Exercise directions:
Copy exactly, please, each line of the data below until the line that contains "Полезные ссылки (501, 212)" has been copied, beginning at the top.

*** Given information Section Begins ***

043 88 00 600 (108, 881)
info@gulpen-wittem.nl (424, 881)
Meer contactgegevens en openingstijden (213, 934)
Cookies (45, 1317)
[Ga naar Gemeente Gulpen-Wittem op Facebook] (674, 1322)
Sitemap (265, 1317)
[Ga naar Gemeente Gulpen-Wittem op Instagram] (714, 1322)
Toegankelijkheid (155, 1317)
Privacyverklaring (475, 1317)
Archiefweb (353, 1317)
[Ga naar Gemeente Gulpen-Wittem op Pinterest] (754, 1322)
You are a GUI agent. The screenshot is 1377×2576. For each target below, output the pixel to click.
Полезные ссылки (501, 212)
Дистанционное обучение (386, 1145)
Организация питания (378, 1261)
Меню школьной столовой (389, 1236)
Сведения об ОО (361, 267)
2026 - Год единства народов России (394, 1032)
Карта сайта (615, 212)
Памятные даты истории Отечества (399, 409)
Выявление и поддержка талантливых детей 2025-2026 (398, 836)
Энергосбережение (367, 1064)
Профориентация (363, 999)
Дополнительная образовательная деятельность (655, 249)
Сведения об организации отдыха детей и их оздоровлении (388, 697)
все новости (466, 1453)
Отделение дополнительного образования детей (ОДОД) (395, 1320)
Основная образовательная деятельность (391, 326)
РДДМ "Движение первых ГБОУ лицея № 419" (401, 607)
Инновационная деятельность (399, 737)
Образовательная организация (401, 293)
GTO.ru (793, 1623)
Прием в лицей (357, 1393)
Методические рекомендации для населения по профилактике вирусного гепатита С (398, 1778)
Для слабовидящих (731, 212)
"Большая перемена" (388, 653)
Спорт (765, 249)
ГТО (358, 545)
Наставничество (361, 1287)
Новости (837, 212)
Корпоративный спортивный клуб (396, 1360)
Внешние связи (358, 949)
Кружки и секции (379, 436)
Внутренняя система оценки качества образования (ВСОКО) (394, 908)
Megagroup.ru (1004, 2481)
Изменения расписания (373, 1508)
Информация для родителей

*** Given information Section Ends ***

Response to the task:
043 88 00 600 (108, 881)
info@gulpen-wittem.nl (424, 881)
Meer contactgegevens en openingstijden (213, 934)
Cookies (45, 1317)
[Ga naar Gemeente Gulpen-Wittem op Facebook] (674, 1322)
Sitemap (265, 1317)
[Ga naar Gemeente Gulpen-Wittem op Instagram] (714, 1322)
Toegankelijkheid (155, 1317)
Privacyverklaring (475, 1317)
Archiefweb (353, 1317)
[Ga naar Gemeente Gulpen-Wittem op Pinterest] (754, 1322)
You are a GUI agent. The screenshot is 1377×2576. For each target below, output the pixel to click.
Полезные ссылки (501, 212)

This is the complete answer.